ALGORITHM RANK LATE or EARLY
EXACT 5 Early
VOWELS 5 Early
NUMERICS 5 Early
CONSONENTS 5 Early
ALPHAS 5 Early
SOUNDEX 4 Early
PHONETEX 4 Early
FREQUENCY 4 Late
FASTNEAR 3 Late
FREQNEAR 3 Late
CONTAINMENT 3 Late
NGRAM 2 Late
ACCUNEAR 2 Late
LCS 2 Late
OVERLAP COEFFICIENT 1 Late
JACCARD 1 Late
SMITH WATERMAN 1 Late
MDKEYBOARD 1 Late
UTF8NEAR 1 Late
JARO 1 Late
JAROWINK 1 Late
DICES COEFFICIENT 1 Late
DOUBLE 1 Late
NEEDLEMAN WUNSCH 1 Late


These algorithms fall into two categories: early matching and late matching.

Early Matching

Early matching algorithms are algorithms where a string is transformed into a (usually shorter) representation and comparisons are performed on this result. In MatchUp, these transformations are performed during key generation, which means that the early matching algorithms pay a speed penalty once per record: as each record’s key is built.

Late Matching

Late matching algorithms are actual comparison algorithms. Usually one string is shifted in one direction or another, and often a matrix of some sort is used to derive a result. These transformations are performed during key comparison. As a result, late matching algorithms pay a speed penalty every time a record is compared to another record. This may happen several hundred times per record.

Matching Speed

Therefore, late matching is much slower than early matching. If a particular matchcode is very slow, changing to a faster fuzzy matching algorithm may improve the speed, and often will give nearly the same results. Test thoroughly before processing live data.

Accuracy

Using an Exact fuzzy setting will return a logical Boolean answer based on the matchkey – the two keys are either ‘Exactly’ the same and therefore match, or are not exactly the same, and therefore do not match. Fuzzy algorithms make allowances for un-exact data.

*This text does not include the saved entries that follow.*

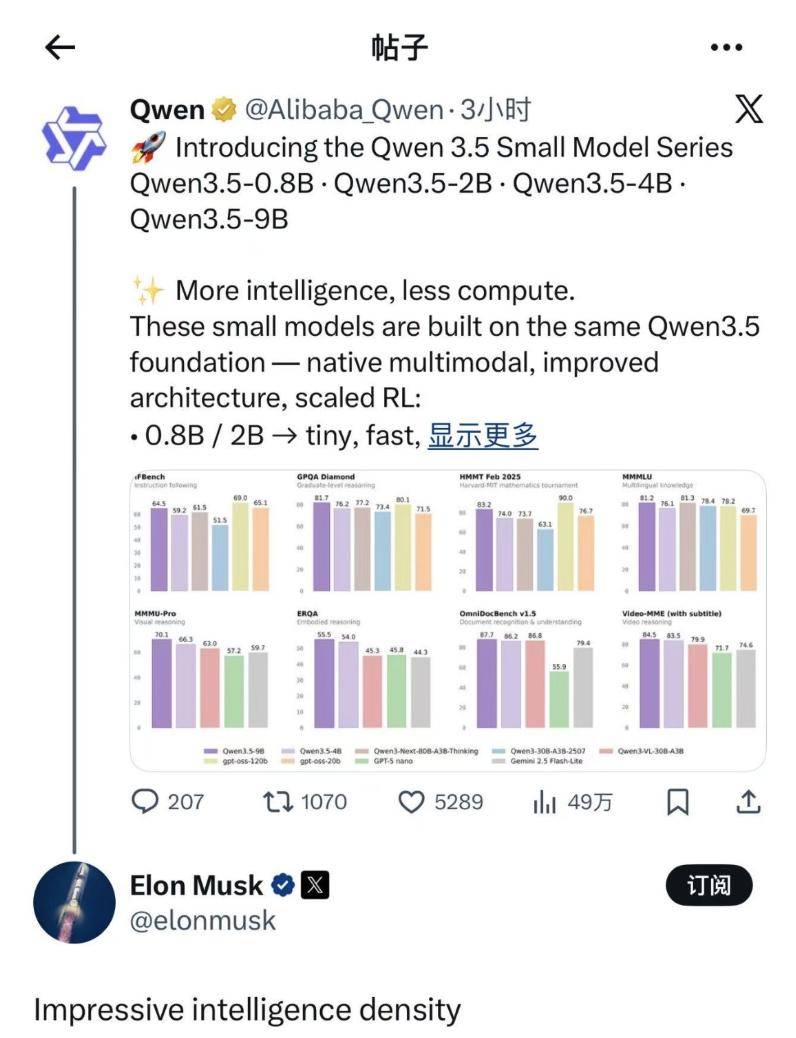
Task: Open the @elonmusk handle
Action: 203,920
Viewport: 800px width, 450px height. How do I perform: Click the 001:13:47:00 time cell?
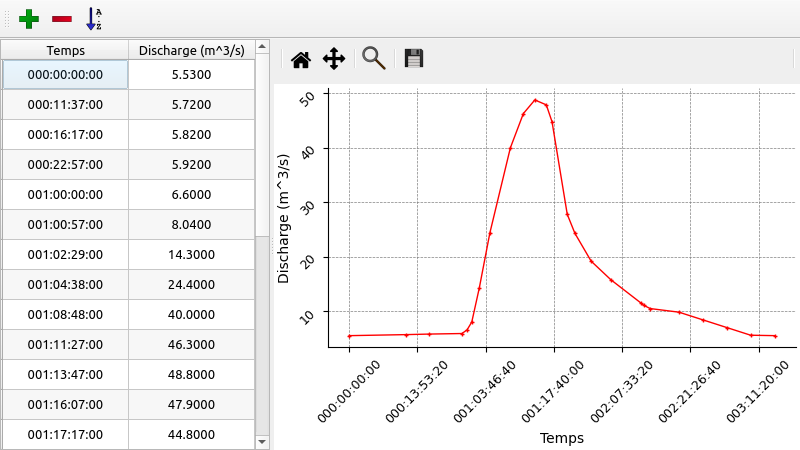tap(65, 375)
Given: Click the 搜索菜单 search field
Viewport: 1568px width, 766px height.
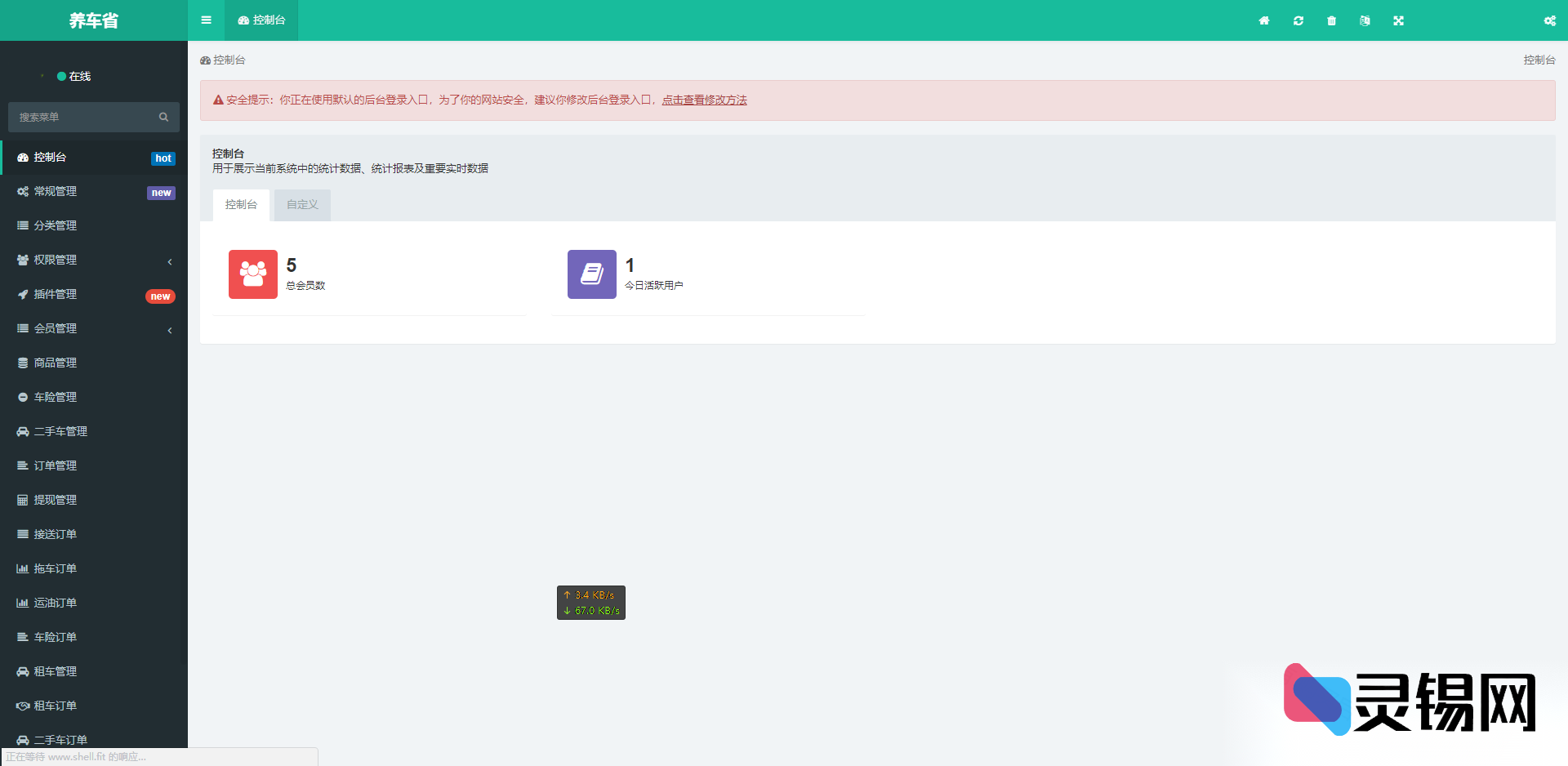Looking at the screenshot, I should click(x=82, y=118).
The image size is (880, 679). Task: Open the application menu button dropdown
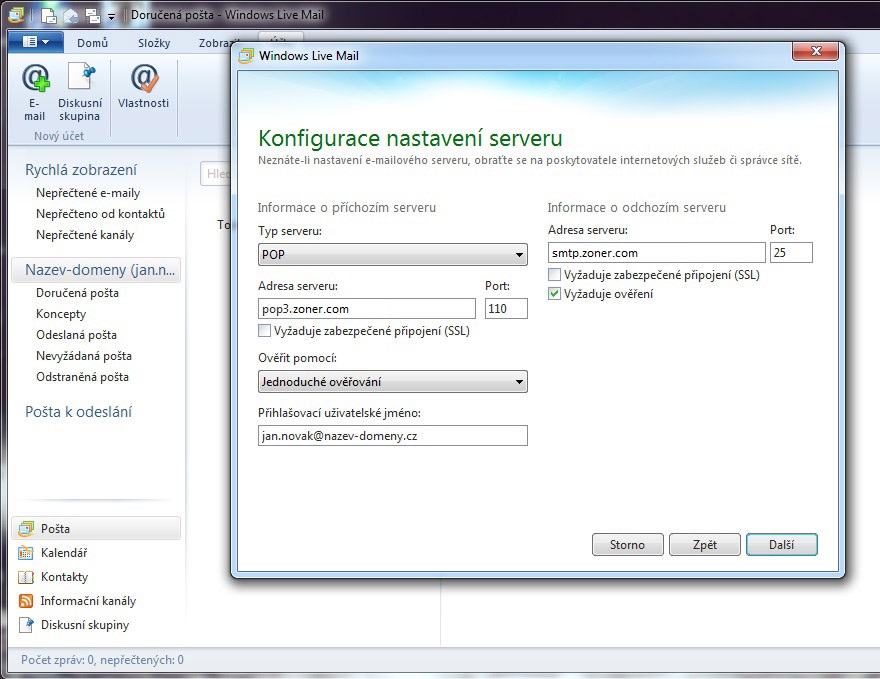click(35, 42)
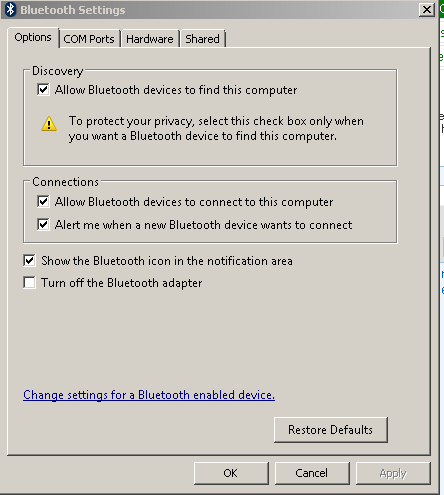The height and width of the screenshot is (495, 444).
Task: Toggle Allow Bluetooth devices to connect checkbox
Action: pyautogui.click(x=43, y=202)
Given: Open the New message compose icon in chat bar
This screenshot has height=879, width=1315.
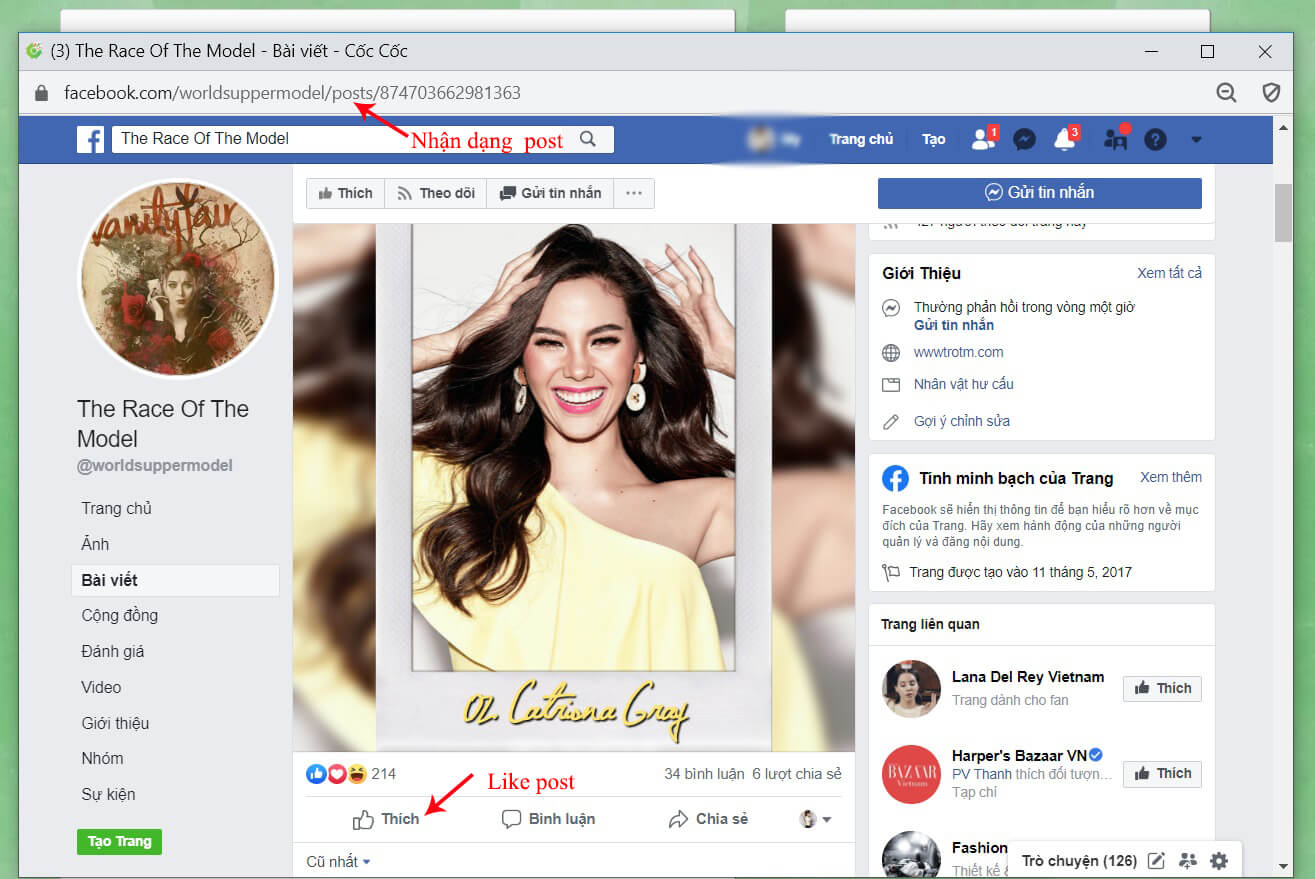Looking at the screenshot, I should tap(1156, 860).
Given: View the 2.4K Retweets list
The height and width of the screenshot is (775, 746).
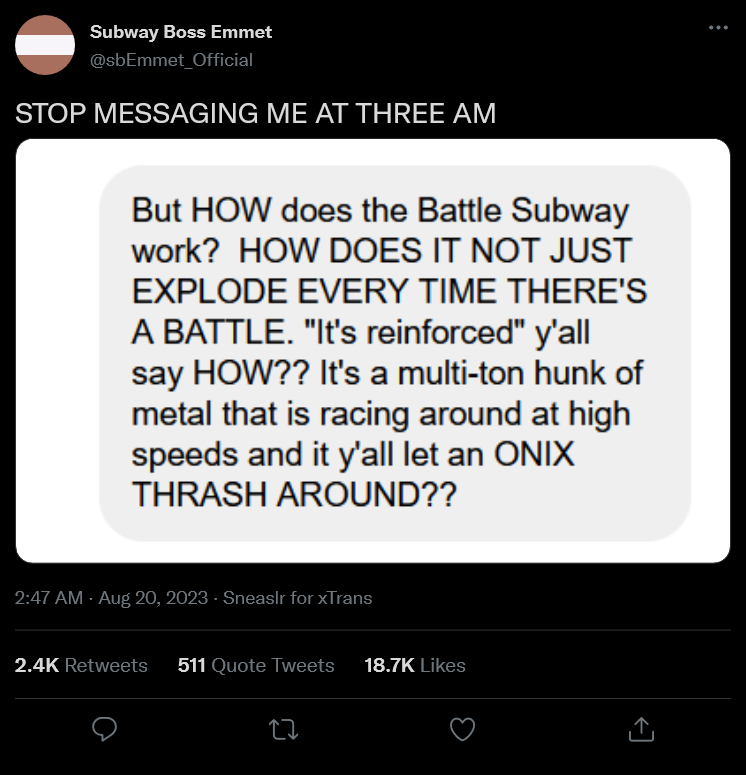Looking at the screenshot, I should point(81,665).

Since each algorithm calculates the variation allowance differently, some algorithms perform more accurately over others for differently constructed data

In choosing an algorithm with respect to accuracy, consider the following types of data:

Value Type cases for Fuzzy Algorithm usage
  • String :  % similarity between two strings.
  • Knowledgebase: The presence of keys words (HS v High School) must be evaluated.
  • Dictionary (or decode) Arrays: "01 03 46 82" vs "06 46 03 01".
Value types where fuzzy algorithms are not recommended
  • Quantifiable: numbers, dates, phone values, account numbers, etc.
Use cases where fuzzy algorithms are not recommended
  • Record consolidation: Gather, Survivorship, record roll-up.


Pro and con recommendations are made in each algorithms page.

In many cases the algorithm output has been normalized so the return value can be compared against the user configured distance threshold percentage.